T02125

Toezegging Inzicht geven in de door PostNL aan de ACM overhandigde toedeling van kosten van PostNL (34.024)



De Minister van Economische Zaken zegt de Kamer, naar aanleiding van een vraag van het lid Koning (PvdA), toe om met de ACM te bespreken of een manier gevonden kan worden om via een briefing aan de Eerste Kamer inzicht te verschaffen met betrekking tot de kostentoedeling van PostNL inzake de universele postdienstverlening.


Kerngegevens

Nummer T02125
Status voldaan
Datum toezegging 19 mei 2015
Deadline 1 januari 2016
Verantwoordelijke(n) Minister van Economische Zaken (2012-2017)
Kamerleden Drs.ir. A.L. Koning (PvdA)
Commissie commissie voor Economische Zaken (EZ)
Soort activiteit Plenaire vergadering
Categorie evaluatie
Onderwerpen Autoriteit Consument en Markt
PostNL
toedeling kosten
universele postdienst
Kamerstukken Modernisering en flexibilisering van de universele postdienstverlening (34.024)


Uit de stukken

Handelingen I 2014-2015, nr. 31, item 9, blz. 1-13.

Mevrouw Koning (PvdA):

(...)

Ik stel deze vragen omdat dit in het licht van de totale kosten en opbrengsten niet duidelijk is voor het parlement. Dat inzicht is niet gegeven, ook niet vertrouwelijk. Ook het financiële effect op de UPD van bijvoorbeeld het schrappen van de verplichte bezorging van gerechtelijke brieven, waarnaar wij in de schriftelijke voorbereiding hebben gevraagd, werd niet gedeeld. Anders gezegd: de aanleiding van de voorstellen is dat de businesscase van de UPD onvoldoende rendement waarborgt, maar wij kunnen er geen kennis van nemen hoe die businesscase eruitziet en wat de kosten en opbrengsten zijn. Kan de minister toelichten waarom hij van mening is dat een dergelijk gebrek aan transparantie past bij een monopolistische taak als de universele postdienstverlening, die wat ons betreft niet alleen in haar aard door een monopolist wordt uitgevoerd, maar die naar ons oordeel ook een belangrijke publieke taak is?

(...)

+--

* [Opdracht 1]
Geef uit de rijen hieronder ongewijzigd de regels terug die beginnen bij de regel met "Task: Select the Text tool in sidebar" en doorlopen tot en met de regel met "(x=364, y=145)".

* [Aangeleverde rijen]

+--

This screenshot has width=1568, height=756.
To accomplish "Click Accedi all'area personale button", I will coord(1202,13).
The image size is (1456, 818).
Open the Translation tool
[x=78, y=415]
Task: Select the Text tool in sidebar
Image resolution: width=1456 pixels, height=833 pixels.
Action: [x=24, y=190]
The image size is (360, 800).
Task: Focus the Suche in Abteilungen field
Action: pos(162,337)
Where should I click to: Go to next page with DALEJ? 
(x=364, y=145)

+--

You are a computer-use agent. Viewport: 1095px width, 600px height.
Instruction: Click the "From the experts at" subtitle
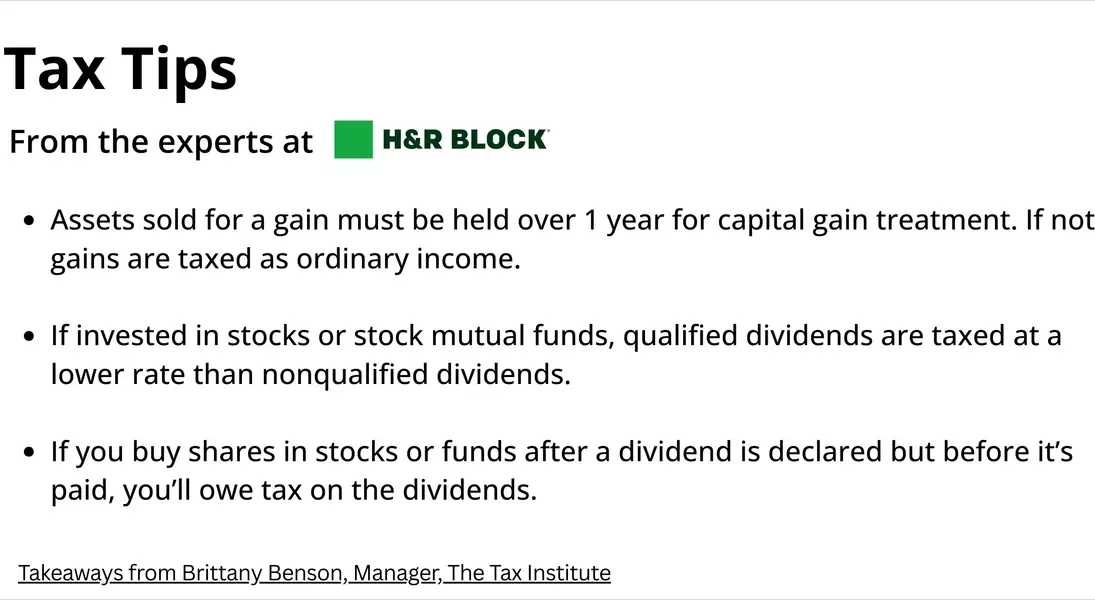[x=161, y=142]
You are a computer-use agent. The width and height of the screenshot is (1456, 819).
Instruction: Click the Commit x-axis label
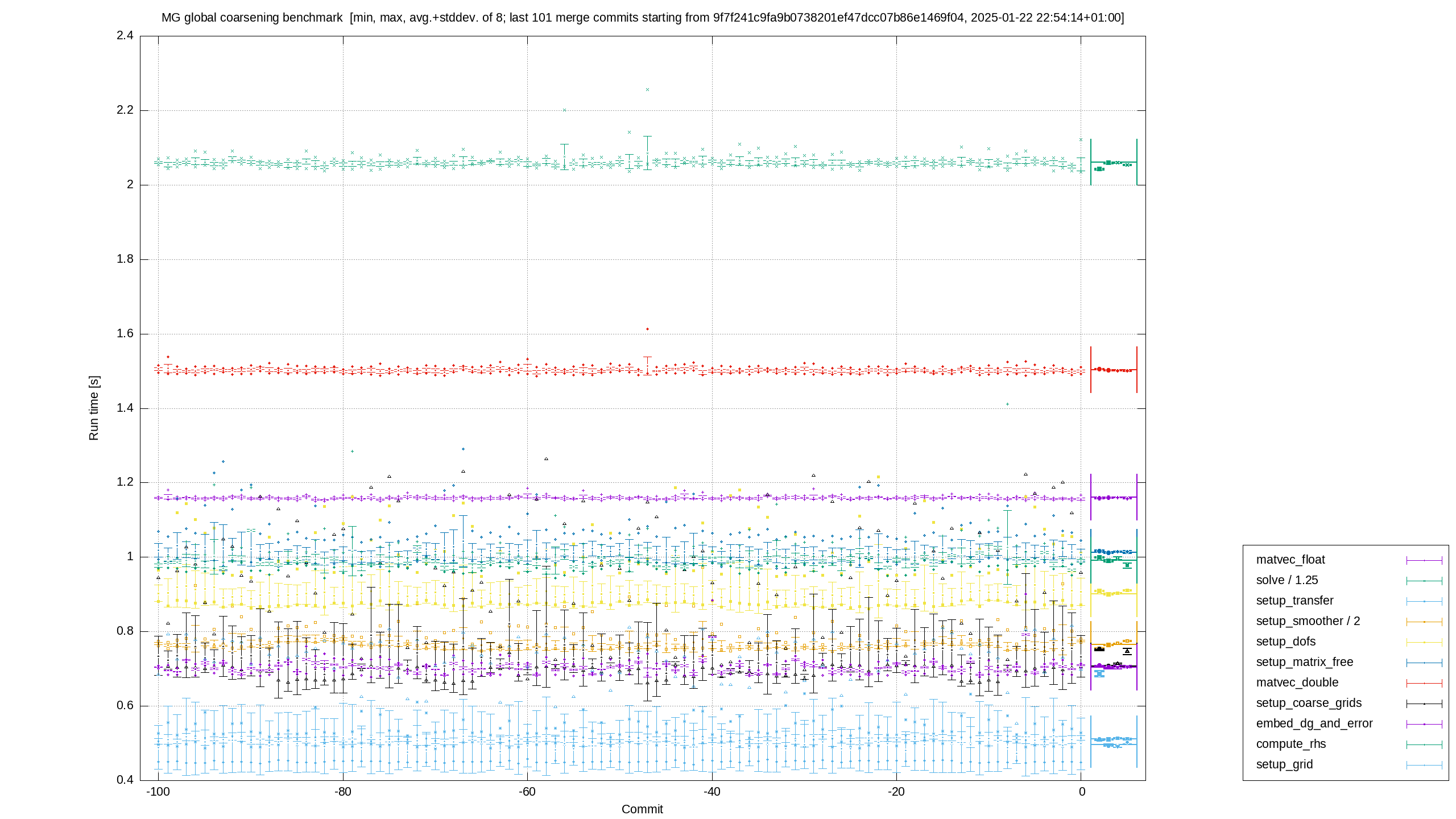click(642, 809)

+--

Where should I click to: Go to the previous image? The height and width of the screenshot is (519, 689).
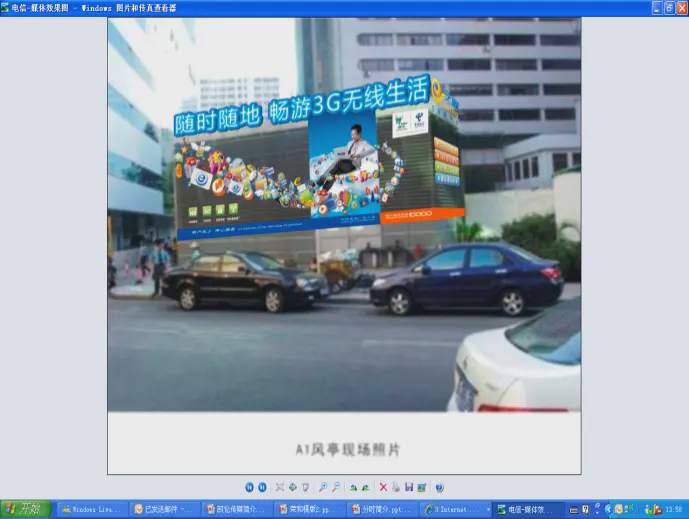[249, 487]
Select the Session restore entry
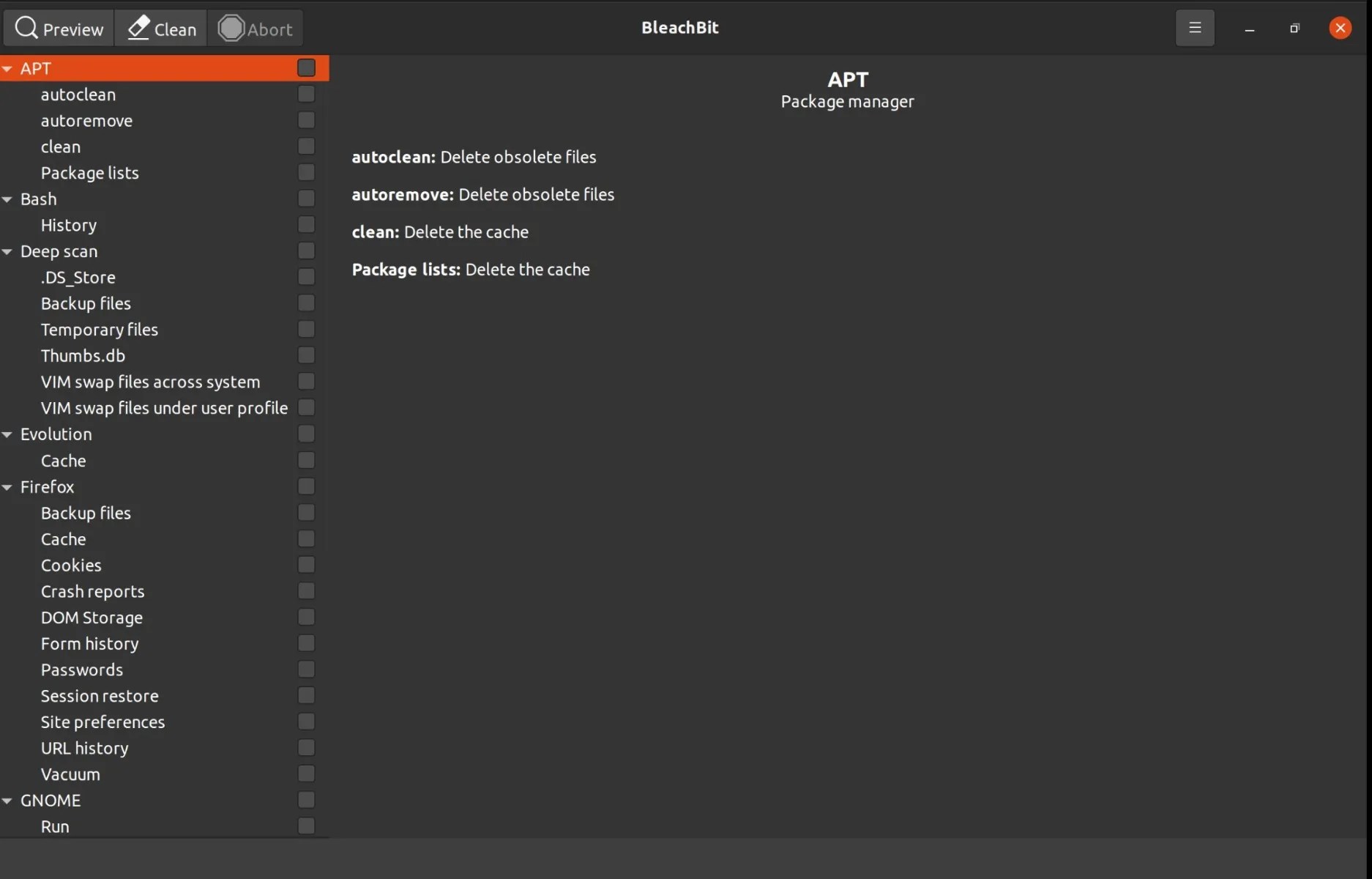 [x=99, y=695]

+--

* [Opdracht 2]
Kun je de toezegging over de kostentoedeling van PostNL in twee zinnen samenvatten?

* [Juiste antwoord 1]
Task: Select the Text tool in sidebar
Image resolution: width=1456 pixels, height=833 pixels.
Action: [x=24, y=190]
The image size is (360, 800).
Task: Focus the Suche in Abteilungen field
Action: pos(162,337)
Where should I click to: Go to next page with DALEJ? 
(x=364, y=145)

* [Juiste antwoord 2]
Op 19 mei 2015 zegde de Minister van Economische Zaken naar aanleiding van een vraag van het lid Koning (PvdA) toe met de ACM te bespreken of via een briefing aan de Eerste Kamer inzicht kan worden gegeven in de kostentoedeling van PostNL voor de universele postdienstverlening. Mevrouw Koning stelde dat het parlement geen inzicht had gekregen in de kosten en opbrengsten van de UPD, ook niet vertrouwelijk, en vroeg waarom dat gebrek aan transparantie past bij een monopolistische taak die ook een belangrijke publieke taak is.